MLB

SNY POSITIVELY STUPID ON AMAZIN’ LOSS

MEMO to SNY: Cut it out, cut it out, now. We’re not that stupid.

The Mets blew another one, Wednesday night in St. Louis. They had a 7-5 lead in the eighth, but lost to become a 41-43 team. They had David Wright on third, one out in the eighth, but then couldn’t touch undistinguished reliever Chris Perez.

At 7-7, start of the bottom of the ninth, Carlos Muniz, who’d done nothing well in his brief big league career, was brought in to face the Cardinals’ three, four and five hitters. The No. 5 hitter, Troy Glaus, homered to end it.

Yet, SNY’s postgame show told a far different story about the Mets, a fanciful tale filled with hope and wonderful messages about the very near future.

First, hosts Matt Yaloff and Ron Darling told us substitute second baseman Damion Easley continues to pound that ball, three hits and three RBIs that night against the Cards. Woo-hoo!

Well, that is good news for Mets’ fans, especially given that Easley is 38 and is filling in for 33-year-old Luis Castillo, who despite injuries and questionable desire, is in the first year of a four-year, $25 million contract.

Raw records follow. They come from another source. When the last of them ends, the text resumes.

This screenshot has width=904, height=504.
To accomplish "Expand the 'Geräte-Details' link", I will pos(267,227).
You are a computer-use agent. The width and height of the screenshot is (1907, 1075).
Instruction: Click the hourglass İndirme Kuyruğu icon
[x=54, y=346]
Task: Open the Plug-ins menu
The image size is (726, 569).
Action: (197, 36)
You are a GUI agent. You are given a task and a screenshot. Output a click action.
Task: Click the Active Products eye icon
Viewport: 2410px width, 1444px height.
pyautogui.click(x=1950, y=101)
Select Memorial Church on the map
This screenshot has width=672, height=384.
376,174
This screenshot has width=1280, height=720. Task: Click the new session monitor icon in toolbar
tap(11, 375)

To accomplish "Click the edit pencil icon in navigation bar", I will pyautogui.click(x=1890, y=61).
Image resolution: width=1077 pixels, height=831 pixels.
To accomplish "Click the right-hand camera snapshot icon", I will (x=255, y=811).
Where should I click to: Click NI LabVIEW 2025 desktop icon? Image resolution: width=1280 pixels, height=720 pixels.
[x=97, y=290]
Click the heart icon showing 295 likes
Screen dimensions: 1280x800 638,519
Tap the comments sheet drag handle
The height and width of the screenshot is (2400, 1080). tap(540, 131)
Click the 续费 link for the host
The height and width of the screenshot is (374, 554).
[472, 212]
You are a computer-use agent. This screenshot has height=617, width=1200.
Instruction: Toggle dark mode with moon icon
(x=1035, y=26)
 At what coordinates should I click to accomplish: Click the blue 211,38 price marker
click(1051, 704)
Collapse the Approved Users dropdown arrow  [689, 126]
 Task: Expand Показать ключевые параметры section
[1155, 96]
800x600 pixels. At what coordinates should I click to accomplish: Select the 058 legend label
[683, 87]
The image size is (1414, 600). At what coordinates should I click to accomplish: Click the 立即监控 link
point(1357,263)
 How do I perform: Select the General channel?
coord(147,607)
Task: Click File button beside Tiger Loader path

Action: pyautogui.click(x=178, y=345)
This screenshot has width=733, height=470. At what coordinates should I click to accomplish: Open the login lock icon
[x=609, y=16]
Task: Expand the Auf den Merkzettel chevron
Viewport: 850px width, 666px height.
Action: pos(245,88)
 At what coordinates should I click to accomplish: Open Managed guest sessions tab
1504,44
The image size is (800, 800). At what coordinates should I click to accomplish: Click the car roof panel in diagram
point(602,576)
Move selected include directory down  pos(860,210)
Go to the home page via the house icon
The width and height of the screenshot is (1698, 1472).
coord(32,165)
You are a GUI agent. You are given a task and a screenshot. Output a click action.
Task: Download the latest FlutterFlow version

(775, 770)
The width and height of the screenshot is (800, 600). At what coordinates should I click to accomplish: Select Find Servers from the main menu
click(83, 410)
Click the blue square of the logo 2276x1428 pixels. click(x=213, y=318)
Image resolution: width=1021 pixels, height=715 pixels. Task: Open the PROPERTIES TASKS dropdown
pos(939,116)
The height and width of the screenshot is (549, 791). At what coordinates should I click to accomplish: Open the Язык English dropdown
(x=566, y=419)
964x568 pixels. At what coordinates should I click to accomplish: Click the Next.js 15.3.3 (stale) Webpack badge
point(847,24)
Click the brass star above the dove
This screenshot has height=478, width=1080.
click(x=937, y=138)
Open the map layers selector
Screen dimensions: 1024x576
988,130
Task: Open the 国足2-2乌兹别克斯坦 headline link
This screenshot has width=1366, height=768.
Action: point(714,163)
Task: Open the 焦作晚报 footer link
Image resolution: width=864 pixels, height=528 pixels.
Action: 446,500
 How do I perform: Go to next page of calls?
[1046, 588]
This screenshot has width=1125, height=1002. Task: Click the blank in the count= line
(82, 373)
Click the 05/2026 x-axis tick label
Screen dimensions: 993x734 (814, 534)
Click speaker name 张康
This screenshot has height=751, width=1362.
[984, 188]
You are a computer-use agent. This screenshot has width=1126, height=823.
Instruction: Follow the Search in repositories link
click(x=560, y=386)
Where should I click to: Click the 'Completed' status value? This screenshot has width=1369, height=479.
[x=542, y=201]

The Mets on Wednesday came back to tie after trailing, 4-0. Then they came back from 5-4 to take a 7-5 lead. Then they allowed two in the eighth and one in the ninth, to lose.

And those, according to SNY’s studio hosts, are the kinds of happenstances that should hearten Mets fans!

“So many positives in this game” cooed Darling.

“There were a lot of positives,” chorused Yaloff.

Darling continued: “For a team that has not come back from a three-run deficit to win a game all season long, they did it twice tonight. They showed a lot of fight tonight. But as the season goes on, they show a lot of fight and don’t get rewarded for it.”

I had no idea what he was talking about either. But the mere suggestion that the Mets’ are a scrappy, determined bunch, that these are the unrewarded “Fight Back Mets” when they’ve been a dead team since last August is insulting.

So cut it out, SNY. Just cut it out.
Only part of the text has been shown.